Interleukin 1 (IL-1) is a cytokine which induces cartilage proteoglycan (PG) depletion by inhibiting PG synthesis and increasing PG breakdown. Insulin-like growth factor I (IGF-I), in contrast, is known to promote matrix formation. We examined the effects of both mediators in a bovine tissue culture model. IL-1 dose-dependently inhibited PG formation of articular cartilage [half-maximal effect (EC₅₀) at 4 ng/mll, while PG synthesis was increased by IGF-I (EC₅₀) = 15 ng/ml). After inhibition of PG formation with IL-1 for 2 days and subsequent removal of free IL-1, addition of IGF-I dose-dependently accelerated restoration of the original rate of synthesis with a half-maximal effect at 20 ng/ml and a maximal effect at 50 ng/ml. The IGF-I concentration required to elicit a half-maximal effect on cartilage PG synthesis remained constant in the absence or presence of IL-1. We therefore conclude that inhibition of cartilage PG synthesis by IL-1 is not effected by damage to the IGF receptor. Synovial fluid (SF) of 40 patients with rheumatoid arthritis (RA) was found to contain 64 ± 6 ng IGF-I/ml (mean ± SEM). The reported effects of IGF-I in vitro therefore occurred at concentrations comparable to those present in joints in vivo. IL-1β was detectable (> 0.5 pg/ml) in 38 of 40 RA-SF samples (mean 28 ± 6 pg/ml). RA synovial tissue in culture released 330 ± 112 pg IL-1β x g tissue⁻¹ x d⁻¹, and this rate could be increased up to 70-fold by the addition of lipopolysaccharides (10 μg/ml).

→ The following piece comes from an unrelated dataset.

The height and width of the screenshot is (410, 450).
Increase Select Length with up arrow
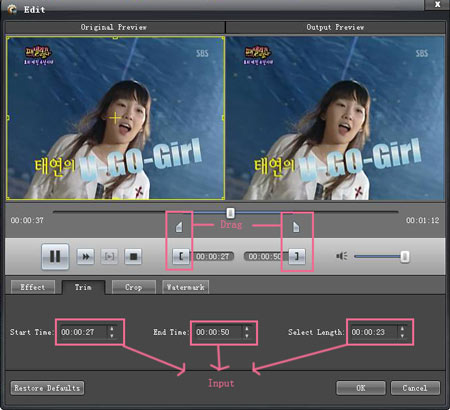point(402,329)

The observed accelerated recovery of cartilage PG synthesis by IGF-I after inhibition by IL-1 may be of relevance in rheumatic diseases like RA since IL-1 levels in RA-SF are known to vary considerably with time, and IGFs have been shown previously to be the most important promotors of cartilage PG synthesis in human SF.